WORK REQUIRED >>
Every line of the data below should be printed exactly.

DATA FOR THIS EXERCISE >>
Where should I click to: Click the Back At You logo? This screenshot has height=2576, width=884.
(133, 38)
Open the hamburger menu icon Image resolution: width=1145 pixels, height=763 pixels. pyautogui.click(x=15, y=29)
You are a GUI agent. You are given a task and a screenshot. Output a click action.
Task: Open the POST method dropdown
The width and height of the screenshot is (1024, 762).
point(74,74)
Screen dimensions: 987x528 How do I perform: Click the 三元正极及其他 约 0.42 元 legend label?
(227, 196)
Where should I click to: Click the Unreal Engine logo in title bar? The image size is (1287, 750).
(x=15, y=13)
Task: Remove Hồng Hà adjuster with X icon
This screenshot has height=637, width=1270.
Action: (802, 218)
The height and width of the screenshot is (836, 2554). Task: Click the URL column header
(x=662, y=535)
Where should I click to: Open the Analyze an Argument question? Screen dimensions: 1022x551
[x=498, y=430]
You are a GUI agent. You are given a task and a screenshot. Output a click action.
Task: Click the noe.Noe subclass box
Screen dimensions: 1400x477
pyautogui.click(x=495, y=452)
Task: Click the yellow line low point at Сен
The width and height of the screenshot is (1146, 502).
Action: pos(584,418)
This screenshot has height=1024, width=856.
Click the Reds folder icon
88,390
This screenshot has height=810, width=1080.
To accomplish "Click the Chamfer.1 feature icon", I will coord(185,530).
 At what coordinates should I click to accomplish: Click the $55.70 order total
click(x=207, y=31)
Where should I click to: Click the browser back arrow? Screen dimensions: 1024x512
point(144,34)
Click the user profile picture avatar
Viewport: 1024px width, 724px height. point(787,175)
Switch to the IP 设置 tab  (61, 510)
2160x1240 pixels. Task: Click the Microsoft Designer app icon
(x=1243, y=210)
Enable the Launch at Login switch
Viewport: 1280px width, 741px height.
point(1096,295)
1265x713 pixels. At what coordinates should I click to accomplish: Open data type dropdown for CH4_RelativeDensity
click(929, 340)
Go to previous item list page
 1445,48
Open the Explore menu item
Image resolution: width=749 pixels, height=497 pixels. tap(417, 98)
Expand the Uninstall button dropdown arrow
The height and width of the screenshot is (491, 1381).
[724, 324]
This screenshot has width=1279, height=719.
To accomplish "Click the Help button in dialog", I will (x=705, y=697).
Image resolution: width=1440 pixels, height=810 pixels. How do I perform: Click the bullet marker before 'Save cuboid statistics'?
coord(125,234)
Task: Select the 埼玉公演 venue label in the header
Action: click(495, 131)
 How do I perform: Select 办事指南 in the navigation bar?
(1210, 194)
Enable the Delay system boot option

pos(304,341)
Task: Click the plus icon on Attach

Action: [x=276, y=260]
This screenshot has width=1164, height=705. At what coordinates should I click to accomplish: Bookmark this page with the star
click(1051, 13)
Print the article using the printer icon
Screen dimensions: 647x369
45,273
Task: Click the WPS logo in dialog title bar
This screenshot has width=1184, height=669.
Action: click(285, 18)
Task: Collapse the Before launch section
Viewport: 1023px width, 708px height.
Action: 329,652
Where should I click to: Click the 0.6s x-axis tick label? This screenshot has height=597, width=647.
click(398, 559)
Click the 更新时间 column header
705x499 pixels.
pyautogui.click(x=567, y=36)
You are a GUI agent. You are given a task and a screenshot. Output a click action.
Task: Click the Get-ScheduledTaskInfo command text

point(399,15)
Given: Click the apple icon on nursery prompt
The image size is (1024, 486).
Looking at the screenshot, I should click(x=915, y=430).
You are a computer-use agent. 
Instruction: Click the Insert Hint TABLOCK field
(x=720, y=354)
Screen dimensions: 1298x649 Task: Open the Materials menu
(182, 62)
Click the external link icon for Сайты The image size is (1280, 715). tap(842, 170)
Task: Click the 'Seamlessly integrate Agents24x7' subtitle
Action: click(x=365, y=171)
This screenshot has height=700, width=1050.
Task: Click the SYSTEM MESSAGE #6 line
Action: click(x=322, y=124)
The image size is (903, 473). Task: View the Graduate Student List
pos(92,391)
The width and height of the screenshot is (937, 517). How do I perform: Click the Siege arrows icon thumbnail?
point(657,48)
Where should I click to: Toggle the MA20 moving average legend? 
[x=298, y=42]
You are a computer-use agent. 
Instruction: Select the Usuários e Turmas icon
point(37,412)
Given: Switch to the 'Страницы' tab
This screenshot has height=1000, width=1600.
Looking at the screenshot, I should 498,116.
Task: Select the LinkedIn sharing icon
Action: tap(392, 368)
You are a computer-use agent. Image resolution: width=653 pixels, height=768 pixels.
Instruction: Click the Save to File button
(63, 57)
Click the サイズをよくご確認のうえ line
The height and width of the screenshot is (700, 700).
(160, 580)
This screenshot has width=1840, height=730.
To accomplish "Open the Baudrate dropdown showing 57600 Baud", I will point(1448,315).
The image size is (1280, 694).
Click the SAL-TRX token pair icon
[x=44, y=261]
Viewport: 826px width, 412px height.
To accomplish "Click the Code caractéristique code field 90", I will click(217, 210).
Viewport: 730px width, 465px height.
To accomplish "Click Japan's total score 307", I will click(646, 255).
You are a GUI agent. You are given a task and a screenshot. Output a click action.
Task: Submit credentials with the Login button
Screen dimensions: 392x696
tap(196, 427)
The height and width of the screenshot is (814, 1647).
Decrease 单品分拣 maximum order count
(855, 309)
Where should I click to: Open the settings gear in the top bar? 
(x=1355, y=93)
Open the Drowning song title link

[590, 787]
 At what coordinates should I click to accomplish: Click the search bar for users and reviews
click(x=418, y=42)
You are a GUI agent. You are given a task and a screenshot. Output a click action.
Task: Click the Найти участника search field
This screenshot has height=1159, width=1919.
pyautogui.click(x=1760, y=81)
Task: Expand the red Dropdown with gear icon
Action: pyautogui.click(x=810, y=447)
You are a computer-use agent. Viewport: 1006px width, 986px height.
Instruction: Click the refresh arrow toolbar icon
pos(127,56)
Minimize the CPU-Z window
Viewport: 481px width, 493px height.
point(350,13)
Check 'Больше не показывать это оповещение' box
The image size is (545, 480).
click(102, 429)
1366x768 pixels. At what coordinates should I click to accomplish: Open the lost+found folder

OUTPUT OF THE TASK >>
Where should I click to: Click the Back At You logo? This screenshot has height=2576, width=884.
(133, 38)
Open the hamburger menu icon Image resolution: width=1145 pixels, height=763 pixels. pyautogui.click(x=15, y=29)
You are a GUI agent. You are given a task and a screenshot. Output a click action.
Task: Open the POST method dropdown
The width and height of the screenshot is (1024, 762).
point(74,74)
Screen dimensions: 987x528 How do I perform: Click the 三元正极及其他 约 0.42 元 legend label?
(227, 196)
Where should I click to: Click the Unreal Engine logo in title bar? The image size is (1287, 750).
(x=15, y=13)
Task: Remove Hồng Hà adjuster with X icon
This screenshot has height=637, width=1270.
Action: (802, 218)
The height and width of the screenshot is (836, 2554). Task: Click the URL column header
(x=662, y=535)
Where should I click to: Open the Analyze an Argument question? Screen dimensions: 1022x551
[x=498, y=430]
You are a GUI agent. You are given a task and a screenshot. Output a click action.
Task: Click the noe.Noe subclass box
Screen dimensions: 1400x477
pyautogui.click(x=495, y=452)
Task: Click the yellow line low point at Сен
The width and height of the screenshot is (1146, 502).
Action: pos(584,418)
This screenshot has height=1024, width=856.
Click the Reds folder icon
88,390
This screenshot has height=810, width=1080.
To accomplish "Click the Chamfer.1 feature icon", I will coord(185,530).
 At what coordinates should I click to accomplish: Click the $55.70 order total
click(x=207, y=31)
Where should I click to: Click the browser back arrow? Screen dimensions: 1024x512
point(144,34)
Click the user profile picture avatar
Viewport: 1024px width, 724px height. point(787,175)
Switch to the IP 设置 tab  (61, 510)
2160x1240 pixels. Task: Click the Microsoft Designer app icon
(x=1243, y=210)
Enable the Launch at Login switch
Viewport: 1280px width, 741px height.
point(1096,295)
1265x713 pixels. At what coordinates should I click to accomplish: Open data type dropdown for CH4_RelativeDensity
click(929, 340)
Go to previous item list page
 1445,48
Open the Explore menu item
Image resolution: width=749 pixels, height=497 pixels. tap(417, 98)
Expand the Uninstall button dropdown arrow
The height and width of the screenshot is (491, 1381).
[724, 324]
This screenshot has width=1279, height=719.
To accomplish "Click the Help button in dialog", I will (x=705, y=697).
Image resolution: width=1440 pixels, height=810 pixels. How do I perform: Click the bullet marker before 'Save cuboid statistics'?
coord(125,234)
Task: Select the 埼玉公演 venue label in the header
Action: click(495, 131)
 How do I perform: Select 办事指南 in the navigation bar?
(1210, 194)
Enable the Delay system boot option

pos(304,341)
Task: Click the plus icon on Attach

Action: [x=276, y=260]
This screenshot has width=1164, height=705. At what coordinates should I click to accomplish: Bookmark this page with the star
click(1051, 13)
Print the article using the printer icon
Screen dimensions: 647x369
45,273
Task: Click the WPS logo in dialog title bar
This screenshot has width=1184, height=669.
Action: click(285, 18)
Task: Collapse the Before launch section
Viewport: 1023px width, 708px height.
Action: 329,652
Where should I click to: Click the 0.6s x-axis tick label? This screenshot has height=597, width=647.
click(398, 559)
Click the 更新时间 column header
705x499 pixels.
pyautogui.click(x=567, y=36)
You are a GUI agent. You are given a task and a screenshot. Output a click action.
Task: Click the Get-ScheduledTaskInfo command text

point(399,15)
Given: Click the apple icon on nursery prompt
The image size is (1024, 486).
Looking at the screenshot, I should click(x=915, y=430).
You are a computer-use agent. 
Instruction: Click the Insert Hint TABLOCK field
(x=720, y=354)
Screen dimensions: 1298x649 Task: Open the Materials menu
(182, 62)
Click the external link icon for Сайты The image size is (1280, 715). tap(842, 170)
Task: Click the 'Seamlessly integrate Agents24x7' subtitle
Action: click(x=365, y=171)
This screenshot has height=700, width=1050.
Task: Click the SYSTEM MESSAGE #6 line
Action: click(x=322, y=124)
The image size is (903, 473). Task: View the Graduate Student List
pos(92,391)
The width and height of the screenshot is (937, 517). How do I perform: Click the Siege arrows icon thumbnail?
point(657,48)
Where should I click to: Toggle the MA20 moving average legend? 
[x=298, y=42]
You are a computer-use agent. 
Instruction: Select the Usuários e Turmas icon
point(37,412)
Given: Switch to the 'Страницы' tab
This screenshot has height=1000, width=1600.
Looking at the screenshot, I should 498,116.
Task: Select the LinkedIn sharing icon
Action: tap(392, 368)
You are a computer-use agent. Image resolution: width=653 pixels, height=768 pixels.
Instruction: Click the Save to File button
(63, 57)
Click the サイズをよくご確認のうえ line
The height and width of the screenshot is (700, 700).
(160, 580)
This screenshot has width=1840, height=730.
To accomplish "Open the Baudrate dropdown showing 57600 Baud", I will point(1448,315).
The image size is (1280, 694).
Click the SAL-TRX token pair icon
[x=44, y=261]
Viewport: 826px width, 412px height.
To accomplish "Click the Code caractéristique code field 90", I will click(217, 210).
Viewport: 730px width, 465px height.
To accomplish "Click Japan's total score 307", I will click(646, 255).
You are a GUI agent. You are given a task and a screenshot. Output a click action.
Task: Submit credentials with the Login button
Screen dimensions: 392x696
tap(196, 427)
The height and width of the screenshot is (814, 1647).
Decrease 单品分拣 maximum order count
(855, 309)
Where should I click to: Open the settings gear in the top bar? 
(x=1355, y=93)
Open the Drowning song title link

[590, 787]
 At what coordinates should I click to accomplish: Click the search bar for users and reviews
click(x=418, y=42)
You are a GUI agent. You are given a task and a screenshot. Output a click action.
Task: Click the Найти участника search field
This screenshot has height=1159, width=1919.
pyautogui.click(x=1760, y=81)
Task: Expand the red Dropdown with gear icon
Action: pyautogui.click(x=810, y=447)
You are a computer-use agent. Viewport: 1006px width, 986px height.
Instruction: Click the refresh arrow toolbar icon
pos(127,56)
Minimize the CPU-Z window
Viewport: 481px width, 493px height.
point(350,13)
Check 'Больше не показывать это оповещение' box
The image size is (545, 480).
click(102, 429)
1366x768 pixels. At what coordinates should I click to accomplish: Open the lost+found folder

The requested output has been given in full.